Top of DATA FOR REVIEW
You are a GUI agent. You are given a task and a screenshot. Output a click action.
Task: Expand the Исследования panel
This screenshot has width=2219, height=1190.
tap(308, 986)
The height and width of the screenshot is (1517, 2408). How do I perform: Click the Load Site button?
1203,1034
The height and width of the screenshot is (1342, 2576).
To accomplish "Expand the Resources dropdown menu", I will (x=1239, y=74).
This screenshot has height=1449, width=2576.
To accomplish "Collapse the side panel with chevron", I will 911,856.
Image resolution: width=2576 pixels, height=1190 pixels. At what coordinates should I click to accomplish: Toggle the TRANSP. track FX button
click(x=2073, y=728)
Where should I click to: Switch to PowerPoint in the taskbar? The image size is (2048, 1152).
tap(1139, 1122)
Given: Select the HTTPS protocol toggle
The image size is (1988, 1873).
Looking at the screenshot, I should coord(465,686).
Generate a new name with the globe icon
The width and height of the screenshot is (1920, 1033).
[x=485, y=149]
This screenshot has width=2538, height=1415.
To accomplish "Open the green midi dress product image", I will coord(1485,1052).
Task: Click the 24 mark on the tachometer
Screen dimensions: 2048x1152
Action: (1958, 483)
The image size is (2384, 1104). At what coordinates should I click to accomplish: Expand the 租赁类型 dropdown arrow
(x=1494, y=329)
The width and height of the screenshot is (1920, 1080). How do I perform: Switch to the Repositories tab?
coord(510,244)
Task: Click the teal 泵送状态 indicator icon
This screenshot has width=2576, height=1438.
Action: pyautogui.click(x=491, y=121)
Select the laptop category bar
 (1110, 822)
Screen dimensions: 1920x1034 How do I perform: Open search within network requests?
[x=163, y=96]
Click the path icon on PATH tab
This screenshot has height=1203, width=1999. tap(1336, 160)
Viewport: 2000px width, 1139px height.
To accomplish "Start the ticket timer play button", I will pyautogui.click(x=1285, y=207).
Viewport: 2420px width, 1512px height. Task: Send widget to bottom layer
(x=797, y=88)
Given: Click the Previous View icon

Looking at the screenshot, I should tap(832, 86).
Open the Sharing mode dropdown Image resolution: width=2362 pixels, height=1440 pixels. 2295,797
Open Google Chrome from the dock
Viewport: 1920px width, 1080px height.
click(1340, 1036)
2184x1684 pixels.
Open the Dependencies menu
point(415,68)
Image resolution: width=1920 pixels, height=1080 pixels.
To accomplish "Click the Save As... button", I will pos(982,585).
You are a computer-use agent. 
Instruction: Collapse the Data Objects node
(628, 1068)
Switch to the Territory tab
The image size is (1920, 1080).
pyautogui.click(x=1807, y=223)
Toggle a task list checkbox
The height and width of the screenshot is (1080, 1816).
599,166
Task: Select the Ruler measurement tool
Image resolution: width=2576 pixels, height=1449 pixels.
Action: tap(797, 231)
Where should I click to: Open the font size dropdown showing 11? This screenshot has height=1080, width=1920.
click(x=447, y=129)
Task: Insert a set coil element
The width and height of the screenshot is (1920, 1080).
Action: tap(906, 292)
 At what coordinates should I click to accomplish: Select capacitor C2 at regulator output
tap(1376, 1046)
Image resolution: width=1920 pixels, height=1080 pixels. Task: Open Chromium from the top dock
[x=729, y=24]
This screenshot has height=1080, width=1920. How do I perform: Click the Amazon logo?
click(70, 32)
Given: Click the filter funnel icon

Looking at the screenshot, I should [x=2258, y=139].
Bottom of DATA FOR REVIEW
* **TASK INSTRUCTIONS**
When you retype the entries above, keep every line identical to the source.

* **RESPONSE TO THE TASK**
You are a GUI agent. You are given a task and a screenshot. Output a click action.
Task: Expand the Исследования panel
This screenshot has width=2219, height=1190.
tap(308, 986)
The height and width of the screenshot is (1517, 2408). How do I perform: Click the Load Site button?
1203,1034
The height and width of the screenshot is (1342, 2576).
To accomplish "Expand the Resources dropdown menu", I will (x=1239, y=74).
This screenshot has height=1449, width=2576.
To accomplish "Collapse the side panel with chevron", I will 911,856.
Image resolution: width=2576 pixels, height=1190 pixels. At what coordinates should I click to accomplish: Toggle the TRANSP. track FX button
click(x=2073, y=728)
Where should I click to: Switch to PowerPoint in the taskbar? The image size is (2048, 1152).
tap(1139, 1122)
Given: Select the HTTPS protocol toggle
The image size is (1988, 1873).
Looking at the screenshot, I should coord(465,686).
Generate a new name with the globe icon
The width and height of the screenshot is (1920, 1033).
[x=485, y=149]
This screenshot has width=2538, height=1415.
To accomplish "Open the green midi dress product image", I will coord(1485,1052).
Task: Click the 24 mark on the tachometer
Screen dimensions: 2048x1152
Action: (1958, 483)
The image size is (2384, 1104). At what coordinates should I click to accomplish: Expand the 租赁类型 dropdown arrow
(x=1494, y=329)
The width and height of the screenshot is (1920, 1080). How do I perform: Switch to the Repositories tab?
coord(510,244)
Task: Click the teal 泵送状态 indicator icon
This screenshot has width=2576, height=1438.
Action: pyautogui.click(x=491, y=121)
Select the laptop category bar
 (1110, 822)
Screen dimensions: 1920x1034 How do I perform: Open search within network requests?
[x=163, y=96]
Click the path icon on PATH tab
This screenshot has height=1203, width=1999. tap(1336, 160)
Viewport: 2000px width, 1139px height.
To accomplish "Start the ticket timer play button", I will pyautogui.click(x=1285, y=207).
Viewport: 2420px width, 1512px height. Task: Send widget to bottom layer
(x=797, y=88)
Given: Click the Previous View icon

Looking at the screenshot, I should tap(832, 86).
Open the Sharing mode dropdown Image resolution: width=2362 pixels, height=1440 pixels. 2295,797
Open Google Chrome from the dock
Viewport: 1920px width, 1080px height.
click(1340, 1036)
2184x1684 pixels.
Open the Dependencies menu
point(415,68)
Image resolution: width=1920 pixels, height=1080 pixels.
To accomplish "Click the Save As... button", I will pos(982,585).
You are a computer-use agent. 
Instruction: Collapse the Data Objects node
(628, 1068)
Switch to the Territory tab
The image size is (1920, 1080).
pyautogui.click(x=1807, y=223)
Toggle a task list checkbox
The height and width of the screenshot is (1080, 1816).
599,166
Task: Select the Ruler measurement tool
Image resolution: width=2576 pixels, height=1449 pixels.
Action: tap(797, 231)
Where should I click to: Open the font size dropdown showing 11? This screenshot has height=1080, width=1920.
click(x=447, y=129)
Task: Insert a set coil element
The width and height of the screenshot is (1920, 1080).
Action: tap(906, 292)
 At what coordinates should I click to accomplish: Select capacitor C2 at regulator output
tap(1376, 1046)
Image resolution: width=1920 pixels, height=1080 pixels. Task: Open Chromium from the top dock
[x=729, y=24]
This screenshot has height=1080, width=1920. How do I perform: Click the Amazon logo?
click(70, 32)
Given: Click the filter funnel icon

Looking at the screenshot, I should [x=2258, y=139].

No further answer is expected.